Supplied material:
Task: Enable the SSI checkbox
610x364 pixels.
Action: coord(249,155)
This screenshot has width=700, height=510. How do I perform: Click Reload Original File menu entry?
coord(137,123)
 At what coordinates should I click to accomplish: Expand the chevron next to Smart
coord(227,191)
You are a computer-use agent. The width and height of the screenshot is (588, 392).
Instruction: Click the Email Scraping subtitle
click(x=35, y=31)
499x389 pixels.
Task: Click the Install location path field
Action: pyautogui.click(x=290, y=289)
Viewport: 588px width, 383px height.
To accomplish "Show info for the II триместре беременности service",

What you will do: Write the "Viewport: 588px width, 383px height." line and all later lines exactly. Stop at the end of the data.

Solution for this exercise:
Viewport: 588px width, 383px height.
To accomplish "Show info for the II триместре беременности service",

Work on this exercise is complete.